Given records:
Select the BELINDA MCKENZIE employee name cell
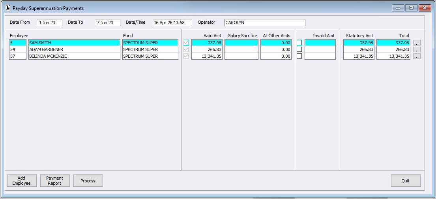 (74, 56)
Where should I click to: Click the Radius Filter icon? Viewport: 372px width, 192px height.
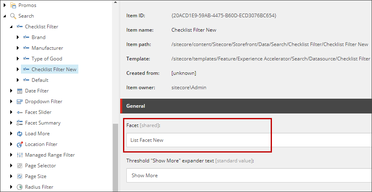pyautogui.click(x=20, y=187)
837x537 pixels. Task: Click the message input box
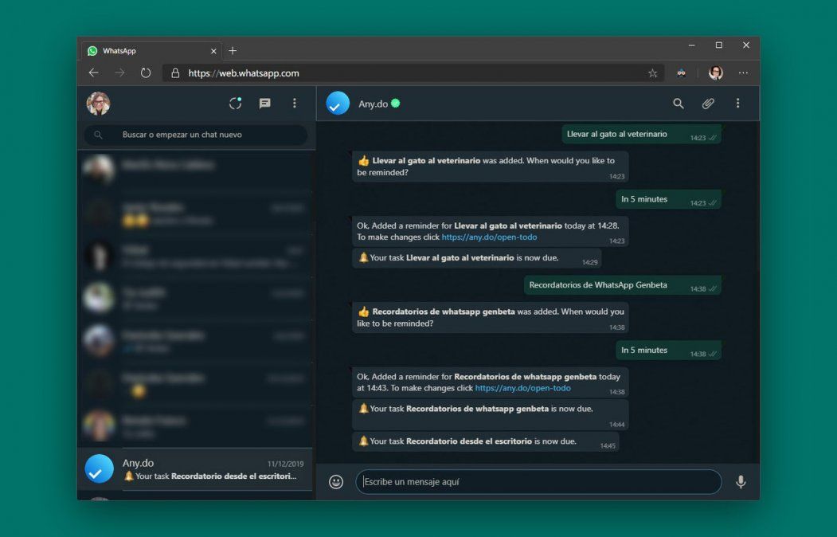(x=538, y=481)
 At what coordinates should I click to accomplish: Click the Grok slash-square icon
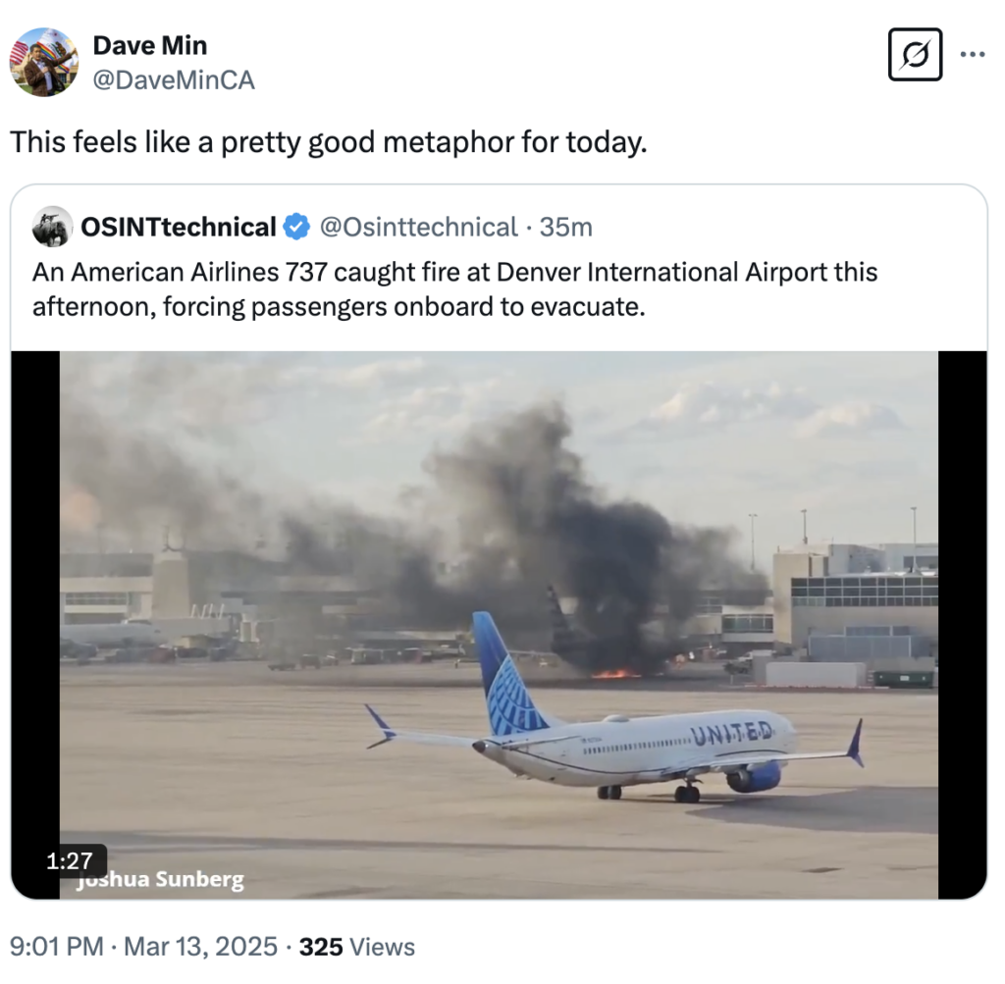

Task brief: Exclude every image and return the material above exactly.

Completed task:
Select the BELINDA MCKENZIE employee name cell
 (74, 56)
Where should I click to: Click the Radius Filter icon? Viewport: 372px width, 192px height.
pyautogui.click(x=20, y=187)
837x537 pixels. Task: Click the message input box
(x=538, y=481)
 At what coordinates should I click to accomplish: Click the Grok slash-square icon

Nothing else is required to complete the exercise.